(Records from a collection)
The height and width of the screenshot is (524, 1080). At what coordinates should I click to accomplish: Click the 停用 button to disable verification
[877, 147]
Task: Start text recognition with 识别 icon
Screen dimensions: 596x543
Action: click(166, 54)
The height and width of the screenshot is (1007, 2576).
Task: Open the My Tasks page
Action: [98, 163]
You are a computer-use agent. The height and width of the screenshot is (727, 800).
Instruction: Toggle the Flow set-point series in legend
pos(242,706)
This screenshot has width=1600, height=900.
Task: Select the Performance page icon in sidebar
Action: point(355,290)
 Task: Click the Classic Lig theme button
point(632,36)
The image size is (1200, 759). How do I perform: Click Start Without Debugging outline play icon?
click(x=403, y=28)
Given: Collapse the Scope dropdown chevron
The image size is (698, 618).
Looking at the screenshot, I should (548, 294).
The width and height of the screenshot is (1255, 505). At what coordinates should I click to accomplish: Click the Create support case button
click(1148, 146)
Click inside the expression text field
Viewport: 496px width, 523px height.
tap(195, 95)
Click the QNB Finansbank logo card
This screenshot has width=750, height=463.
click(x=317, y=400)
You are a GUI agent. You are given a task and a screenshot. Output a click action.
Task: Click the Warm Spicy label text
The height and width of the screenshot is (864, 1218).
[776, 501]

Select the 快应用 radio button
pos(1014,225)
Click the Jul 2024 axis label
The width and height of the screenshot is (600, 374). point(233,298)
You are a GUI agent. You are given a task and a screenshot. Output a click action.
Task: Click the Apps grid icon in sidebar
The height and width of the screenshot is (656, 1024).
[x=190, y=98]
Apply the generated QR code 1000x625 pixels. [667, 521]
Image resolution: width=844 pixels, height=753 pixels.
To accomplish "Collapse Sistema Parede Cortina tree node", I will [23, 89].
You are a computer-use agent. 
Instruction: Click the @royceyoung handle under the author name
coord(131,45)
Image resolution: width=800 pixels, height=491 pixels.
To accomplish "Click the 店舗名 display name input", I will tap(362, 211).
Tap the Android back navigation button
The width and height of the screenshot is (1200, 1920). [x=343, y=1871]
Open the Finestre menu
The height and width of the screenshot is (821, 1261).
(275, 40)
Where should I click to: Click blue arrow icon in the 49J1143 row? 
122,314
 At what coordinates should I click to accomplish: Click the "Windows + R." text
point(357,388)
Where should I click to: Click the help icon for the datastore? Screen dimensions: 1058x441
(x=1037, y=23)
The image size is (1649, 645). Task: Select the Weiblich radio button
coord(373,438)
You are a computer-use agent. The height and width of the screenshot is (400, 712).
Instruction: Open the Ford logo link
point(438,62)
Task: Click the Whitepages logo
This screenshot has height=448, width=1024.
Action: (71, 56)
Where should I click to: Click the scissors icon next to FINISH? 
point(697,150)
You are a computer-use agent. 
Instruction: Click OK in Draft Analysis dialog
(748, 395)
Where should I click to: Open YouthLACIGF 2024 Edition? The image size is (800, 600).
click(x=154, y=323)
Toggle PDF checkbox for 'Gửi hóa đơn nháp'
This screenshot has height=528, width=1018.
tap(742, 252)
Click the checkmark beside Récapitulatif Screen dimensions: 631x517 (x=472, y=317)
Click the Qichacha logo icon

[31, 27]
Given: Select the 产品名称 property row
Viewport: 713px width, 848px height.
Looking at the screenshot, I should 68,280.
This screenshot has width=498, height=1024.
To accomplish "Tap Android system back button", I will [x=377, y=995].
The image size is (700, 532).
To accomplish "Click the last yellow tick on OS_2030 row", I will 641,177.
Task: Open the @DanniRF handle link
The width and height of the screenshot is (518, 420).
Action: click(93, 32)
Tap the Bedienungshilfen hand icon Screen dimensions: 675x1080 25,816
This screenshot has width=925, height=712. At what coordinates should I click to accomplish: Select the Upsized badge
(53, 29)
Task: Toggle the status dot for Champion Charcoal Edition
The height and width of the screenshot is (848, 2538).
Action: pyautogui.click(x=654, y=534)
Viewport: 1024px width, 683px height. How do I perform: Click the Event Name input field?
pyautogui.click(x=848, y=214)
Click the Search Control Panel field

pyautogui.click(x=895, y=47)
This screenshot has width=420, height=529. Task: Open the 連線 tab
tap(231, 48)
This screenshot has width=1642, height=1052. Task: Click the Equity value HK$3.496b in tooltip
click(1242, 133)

WHAT YOU ARE ASKED TO DO:
The output should match the records above exactly, line for line.

EXERCISE ANSWER:
The height and width of the screenshot is (524, 1080). At what coordinates should I click to accomplish: Click the 停用 button to disable verification
[877, 147]
Task: Start text recognition with 识别 icon
Screen dimensions: 596x543
Action: click(166, 54)
The height and width of the screenshot is (1007, 2576).
Task: Open the My Tasks page
Action: [98, 163]
You are a computer-use agent. The height and width of the screenshot is (727, 800).
Instruction: Toggle the Flow set-point series in legend
pos(242,706)
This screenshot has width=1600, height=900.
Task: Select the Performance page icon in sidebar
Action: point(355,290)
 Task: Click the Classic Lig theme button
point(632,36)
The image size is (1200, 759). How do I perform: Click Start Without Debugging outline play icon?
click(x=403, y=28)
Given: Collapse the Scope dropdown chevron
The image size is (698, 618).
Looking at the screenshot, I should (548, 294).
The width and height of the screenshot is (1255, 505). At what coordinates should I click to accomplish: Click the Create support case button
click(1148, 146)
Click inside the expression text field
Viewport: 496px width, 523px height.
tap(195, 95)
Click the QNB Finansbank logo card
This screenshot has width=750, height=463.
click(x=317, y=400)
You are a GUI agent. You are given a task and a screenshot. Output a click action.
Task: Click the Warm Spicy label text
The height and width of the screenshot is (864, 1218).
[776, 501]

Select the 快应用 radio button
pos(1014,225)
Click the Jul 2024 axis label
The width and height of the screenshot is (600, 374). point(233,298)
You are a GUI agent. You are given a task and a screenshot. Output a click action.
Task: Click the Apps grid icon in sidebar
The height and width of the screenshot is (656, 1024).
[x=190, y=98]
Apply the generated QR code 1000x625 pixels. [667, 521]
Image resolution: width=844 pixels, height=753 pixels.
To accomplish "Collapse Sistema Parede Cortina tree node", I will [23, 89].
You are a computer-use agent. 
Instruction: Click the @royceyoung handle under the author name
coord(131,45)
Image resolution: width=800 pixels, height=491 pixels.
To accomplish "Click the 店舗名 display name input", I will tap(362, 211).
Tap the Android back navigation button
The width and height of the screenshot is (1200, 1920). [x=343, y=1871]
Open the Finestre menu
The height and width of the screenshot is (821, 1261).
(275, 40)
Where should I click to: Click blue arrow icon in the 49J1143 row? 
122,314
 At what coordinates should I click to accomplish: Click the "Windows + R." text
point(357,388)
Where should I click to: Click the help icon for the datastore? Screen dimensions: 1058x441
(x=1037, y=23)
The image size is (1649, 645). Task: Select the Weiblich radio button
coord(373,438)
You are a computer-use agent. The height and width of the screenshot is (400, 712).
Instruction: Open the Ford logo link
point(438,62)
Task: Click the Whitepages logo
This screenshot has height=448, width=1024.
Action: (71, 56)
Where should I click to: Click the scissors icon next to FINISH? 
point(697,150)
You are a computer-use agent. 
Instruction: Click OK in Draft Analysis dialog
(748, 395)
Where should I click to: Open YouthLACIGF 2024 Edition? The image size is (800, 600).
click(x=154, y=323)
Toggle PDF checkbox for 'Gửi hóa đơn nháp'
This screenshot has height=528, width=1018.
tap(742, 252)
Click the checkmark beside Récapitulatif Screen dimensions: 631x517 (x=472, y=317)
Click the Qichacha logo icon

[31, 27]
Given: Select the 产品名称 property row
Viewport: 713px width, 848px height.
Looking at the screenshot, I should 68,280.
This screenshot has width=498, height=1024.
To accomplish "Tap Android system back button", I will [x=377, y=995].
The image size is (700, 532).
To accomplish "Click the last yellow tick on OS_2030 row", I will 641,177.
Task: Open the @DanniRF handle link
The width and height of the screenshot is (518, 420).
Action: click(93, 32)
Tap the Bedienungshilfen hand icon Screen dimensions: 675x1080 25,816
This screenshot has width=925, height=712. At what coordinates should I click to accomplish: Select the Upsized badge
(53, 29)
Task: Toggle the status dot for Champion Charcoal Edition
The height and width of the screenshot is (848, 2538).
Action: pyautogui.click(x=654, y=534)
Viewport: 1024px width, 683px height. How do I perform: Click the Event Name input field?
pyautogui.click(x=848, y=214)
Click the Search Control Panel field

pyautogui.click(x=895, y=47)
This screenshot has width=420, height=529. Task: Open the 連線 tab
tap(231, 48)
This screenshot has width=1642, height=1052. Task: Click the Equity value HK$3.496b in tooltip
click(1242, 133)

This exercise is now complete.